To address this problem, plastic compositions having improved thermally conductive properties have been developed. Neal, U.S. Pat. No. 6,362,554 discloses a method of encapsulating a high speed spindle motor that includes a core and a stator having multiple conductors. These conductors create magnetic fields as they conduct electrical current. A thermally-conductive body encapsulates the stator. The '554 Patent discloses that a thermally-conductive, but non-electrically-conductive, plastic composition including ceramic filler particles can be used to form the encapsulating body. According to the '554 Patent, a preferred form of plastic is polyphenyl sulfide, and the amount of glass, “Kevlar”, carbon or other fibers in the material can be varied. The '554 Patent also discloses that the amount of ceramic material in the material can be varied.
Although such thermally-conductive, plastic compositions can be somewhat effective in transferring heat away from the motor assembly, there is a need for an improved composition that can help with motor balancing problems. This problem can occur in high speed motors having a rotor and stator assembly. The stator includes a magnetically-inducible core having poles extending therefrom. Copper wire windings are wound around the poles and serve as conductors. The copper wire windings create magnetic fields in the core as the windings conduct electrical current.
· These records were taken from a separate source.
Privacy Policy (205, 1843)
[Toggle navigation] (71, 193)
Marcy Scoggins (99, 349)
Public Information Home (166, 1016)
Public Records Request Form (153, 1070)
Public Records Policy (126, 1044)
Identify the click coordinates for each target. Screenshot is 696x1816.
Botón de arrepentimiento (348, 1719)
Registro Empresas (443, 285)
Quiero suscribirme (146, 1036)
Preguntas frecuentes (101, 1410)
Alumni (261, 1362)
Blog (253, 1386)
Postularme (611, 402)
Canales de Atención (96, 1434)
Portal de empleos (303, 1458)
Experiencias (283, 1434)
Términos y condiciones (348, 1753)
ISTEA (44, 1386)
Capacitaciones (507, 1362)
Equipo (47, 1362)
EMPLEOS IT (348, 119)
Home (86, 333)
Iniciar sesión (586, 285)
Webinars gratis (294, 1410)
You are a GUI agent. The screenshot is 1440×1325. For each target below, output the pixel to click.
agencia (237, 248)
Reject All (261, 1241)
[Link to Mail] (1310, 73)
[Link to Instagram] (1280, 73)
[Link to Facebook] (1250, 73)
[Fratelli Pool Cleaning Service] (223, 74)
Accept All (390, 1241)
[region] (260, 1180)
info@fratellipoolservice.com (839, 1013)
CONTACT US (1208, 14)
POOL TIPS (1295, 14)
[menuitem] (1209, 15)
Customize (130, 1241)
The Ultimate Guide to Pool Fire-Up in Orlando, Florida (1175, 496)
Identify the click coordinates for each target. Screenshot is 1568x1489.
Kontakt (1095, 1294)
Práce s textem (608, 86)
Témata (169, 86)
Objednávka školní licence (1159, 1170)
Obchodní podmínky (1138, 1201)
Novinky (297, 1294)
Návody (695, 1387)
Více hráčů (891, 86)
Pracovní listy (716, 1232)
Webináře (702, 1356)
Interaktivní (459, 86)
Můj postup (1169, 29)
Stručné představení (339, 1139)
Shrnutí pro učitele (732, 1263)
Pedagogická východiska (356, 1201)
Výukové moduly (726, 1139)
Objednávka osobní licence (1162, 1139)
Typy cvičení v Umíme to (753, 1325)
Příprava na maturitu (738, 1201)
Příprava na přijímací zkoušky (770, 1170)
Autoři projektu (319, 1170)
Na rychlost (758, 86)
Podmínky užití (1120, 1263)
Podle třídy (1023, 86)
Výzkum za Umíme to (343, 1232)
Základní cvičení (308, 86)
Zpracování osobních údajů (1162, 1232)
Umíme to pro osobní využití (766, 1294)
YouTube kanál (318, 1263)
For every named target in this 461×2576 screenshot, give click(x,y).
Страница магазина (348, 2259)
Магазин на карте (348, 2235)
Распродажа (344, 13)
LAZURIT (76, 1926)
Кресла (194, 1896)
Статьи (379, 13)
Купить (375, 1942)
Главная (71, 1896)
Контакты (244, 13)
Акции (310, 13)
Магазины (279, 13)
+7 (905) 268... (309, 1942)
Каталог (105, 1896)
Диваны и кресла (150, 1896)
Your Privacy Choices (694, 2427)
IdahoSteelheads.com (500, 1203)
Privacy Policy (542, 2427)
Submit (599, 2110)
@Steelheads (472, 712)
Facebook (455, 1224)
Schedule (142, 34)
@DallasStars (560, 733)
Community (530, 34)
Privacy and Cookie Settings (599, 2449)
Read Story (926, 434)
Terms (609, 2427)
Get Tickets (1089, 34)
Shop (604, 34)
The motor further includes a rotor shaft which is connected to a hub and surrounded by bearings. The magnetic field interacts with the rotor shaft and hub causing these pieces to rotate.
One problem with the winding of the copper wire around the poles is that the winding pattern can be non-uniform and this leads to balancing problems. The non-uniform winding problem is particularly pronounced in the outermost wraps (traverses) of the wound wire. This uneven distribution of the windings can cause vibrations as the shaft and hub rotate. As a result, manufacturers often add or remove material to balance the motor assembly and dampen the vibration. This time-consuming machining method of balancing the assembly can be costly.
It would be desirable to have a thermally-conductive, plastic composition that could be used to encapsulate the stator assembly uniformly so that these machining and balancing steps could be eliminated. The composition should have good heat-conduction properties so that it can dissipate heat from the motor assembly quickly and efficiently. The composition should also be relatively dense and capable of uniformly encapsulating and balancing the motor.
The present invention provides such a thermally-conductive, plastic composition. These and other objects, features, and advantages of this invention are evident from the following description and attached figures.